## PASSAGE GIVEN
━━━━━━━━━━━━━━━━

SpongeBugs: Automatically generating fix suggestions in response to static code analysis warnings
Introduction
Static code analysis tools (SATs) are becoming increasingly popular as a way of detecting possible sources of defects earlier in the development process (Habib and Pradel, 2018). By working statically on the source or byte code of a project, these tools are applicable to large code bases (Johnson et al., 2013b, Liu et al., 2019), where they quickly search for patterns that may indicate problems – bugs, questionable design choices, or failures to follow stylistic conventions (Barik et al., 2016, Tómasdóttir et al., 2017) – and report them to users. There is evidence (Beller et al., 2016) that using these tools can help developers monitor and improve software code quality; indeed, static code analysis tools are used for both commercial and open-source software development (Marcilio et al., 2019a, Habib and Pradel, 2018, Liu et al., 2019). Some projects’ development rules even require that code has to clear the checks of a certain SAT before it can be released (Marcilio et al., 2019a, Beller et al., 2016, Ayewah et al., 2008).
At the same time, some features of SATs limit their wider applicability in practice. One key problem is that SATs are necessarily imprecise in checking for rule violations; in other words, they report warnings that may or may not correspond to an actual mistake. As a result, the first time a static analysis tool is run on a project, it is likely to report thousands of warnings (Habib and Pradel, 2018, Johnson et al., 2013b), which saturates the developers’ capability of sifting through them to select those that are more relevant and should be fixed (Marcilio et al., 2019a). Another related issue with using SATs in practice is that understanding the problem highlighted by a warning and coming up with a suitable fix is often nontrivial (Marcilio et al., 2019a, Johnson et al., 2013b).
Our research aims at improving the practical usability of SATs by automatically providing fix suggestions: modifications to the source code that make it compliant with the rules checked by the analysis tools. We developed an approach, called SpongeBugs and described in Section 3, whose current implementation works on Java code. SpongeBugs detects violations of 11 different rules checked by SonarQube and SpotBugs (successor to FindBugs (Habib and Pradel, 2018))—two well-known static code analysis tools, routinely used by very many software companies and consortia, including large ones such as the Apache Software Foundation and the Eclipse Foundation. The rules checked by SpongeBugs are among the most widely used in these two tools, and cover different kinds of code issues (ranging from performance, to correct behavior, style, and other aspects). For each violation it detects, SpongeBugs automatically suggests and presents a fix to the user.

━━━━━━━━━━━━━━━━

## RAW RECORDS
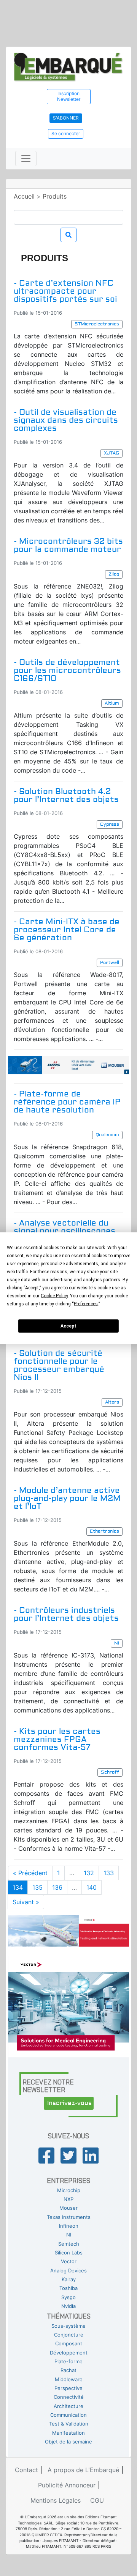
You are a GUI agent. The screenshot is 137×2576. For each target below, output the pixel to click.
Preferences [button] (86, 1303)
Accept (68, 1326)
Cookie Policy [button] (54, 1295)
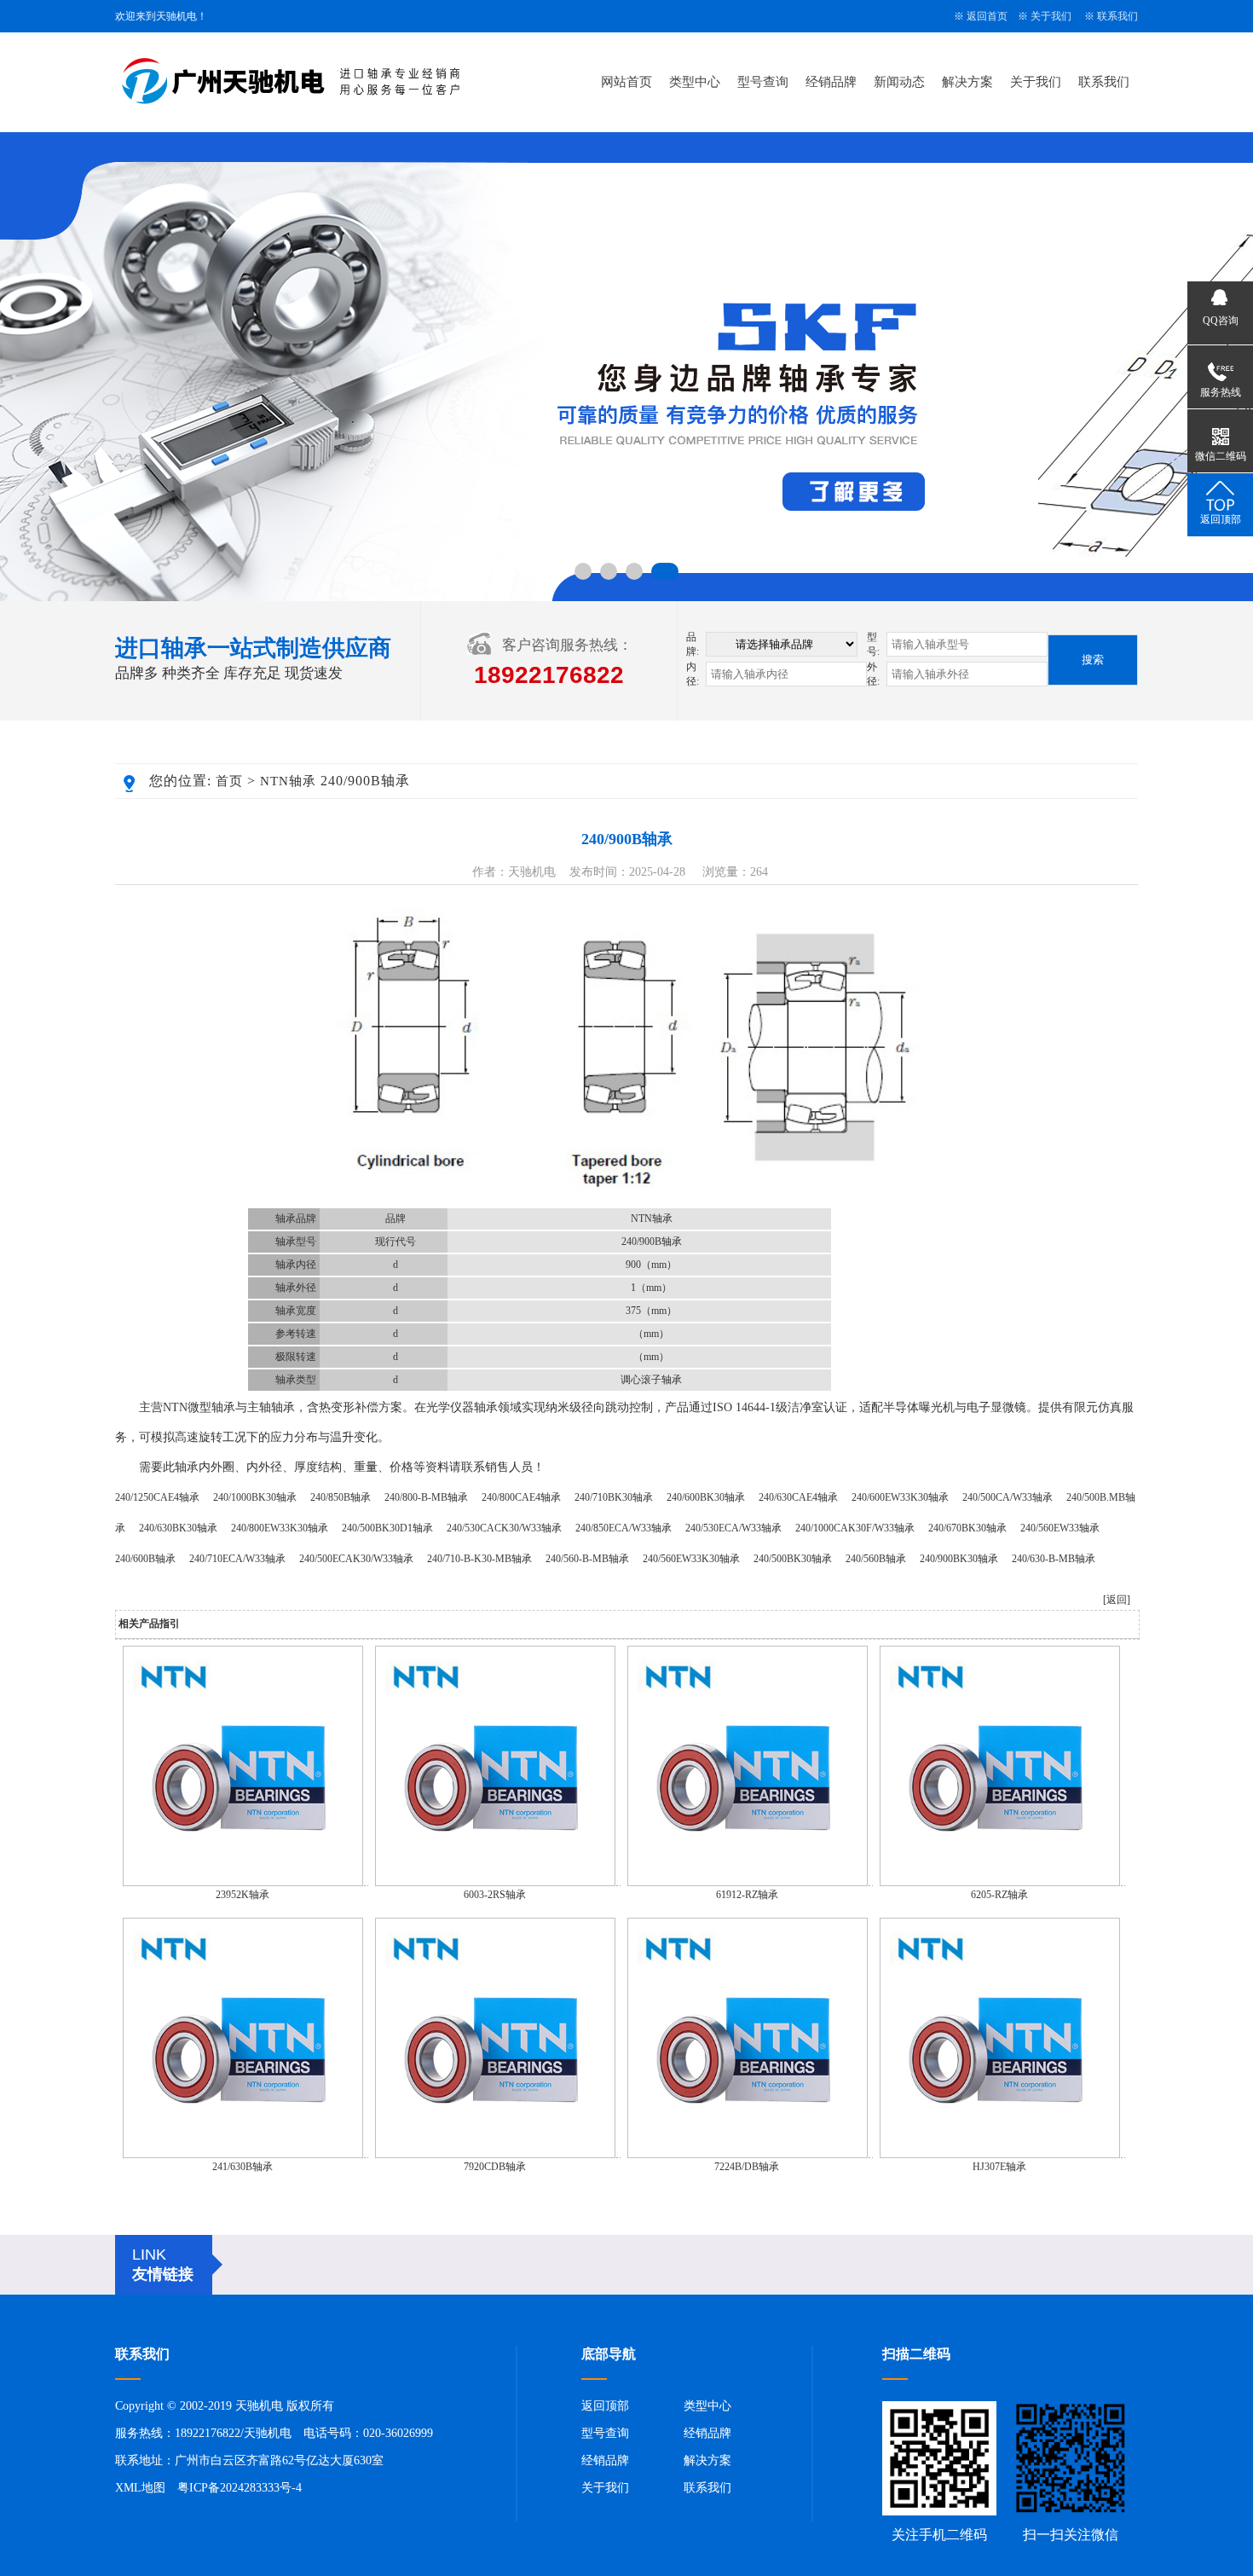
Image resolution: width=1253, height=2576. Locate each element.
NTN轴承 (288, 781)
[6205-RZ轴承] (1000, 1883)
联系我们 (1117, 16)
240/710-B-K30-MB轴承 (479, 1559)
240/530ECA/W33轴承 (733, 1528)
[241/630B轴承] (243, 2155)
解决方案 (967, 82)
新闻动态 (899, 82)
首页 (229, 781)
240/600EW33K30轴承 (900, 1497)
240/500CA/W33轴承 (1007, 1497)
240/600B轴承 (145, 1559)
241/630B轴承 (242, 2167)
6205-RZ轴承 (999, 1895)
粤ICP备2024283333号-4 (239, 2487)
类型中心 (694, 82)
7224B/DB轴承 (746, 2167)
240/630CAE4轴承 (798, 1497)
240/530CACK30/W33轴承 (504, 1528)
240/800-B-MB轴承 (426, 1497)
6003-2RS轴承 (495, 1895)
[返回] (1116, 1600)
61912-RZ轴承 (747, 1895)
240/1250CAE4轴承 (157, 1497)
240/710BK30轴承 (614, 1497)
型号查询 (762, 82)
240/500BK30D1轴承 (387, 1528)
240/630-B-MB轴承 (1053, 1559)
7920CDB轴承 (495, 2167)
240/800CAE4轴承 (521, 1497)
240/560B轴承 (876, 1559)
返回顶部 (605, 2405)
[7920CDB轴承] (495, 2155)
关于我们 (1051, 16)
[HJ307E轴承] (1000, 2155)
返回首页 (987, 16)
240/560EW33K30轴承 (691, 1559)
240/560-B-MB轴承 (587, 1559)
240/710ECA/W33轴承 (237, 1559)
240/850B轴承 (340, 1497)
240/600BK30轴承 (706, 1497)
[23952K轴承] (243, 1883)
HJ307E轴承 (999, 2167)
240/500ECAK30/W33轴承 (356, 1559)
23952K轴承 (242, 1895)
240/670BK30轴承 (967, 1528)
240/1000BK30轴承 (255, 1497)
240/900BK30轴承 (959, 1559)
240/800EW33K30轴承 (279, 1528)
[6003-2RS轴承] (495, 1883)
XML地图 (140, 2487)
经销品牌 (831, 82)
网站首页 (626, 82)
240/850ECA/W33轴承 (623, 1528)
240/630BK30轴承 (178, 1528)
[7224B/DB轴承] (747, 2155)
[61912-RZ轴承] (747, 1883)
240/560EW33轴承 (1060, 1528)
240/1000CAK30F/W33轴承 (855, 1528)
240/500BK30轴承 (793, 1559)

━━━━━━━━━━━━━━━━

## REQUIRED WORK
According to the SpongeBugs passage, violations of how many rules does SpongeBugs detect, and which two tools check those rules?

## TASK SOLUTION
It detects violations of 11 rules checked by SonarQube and SpotBugs.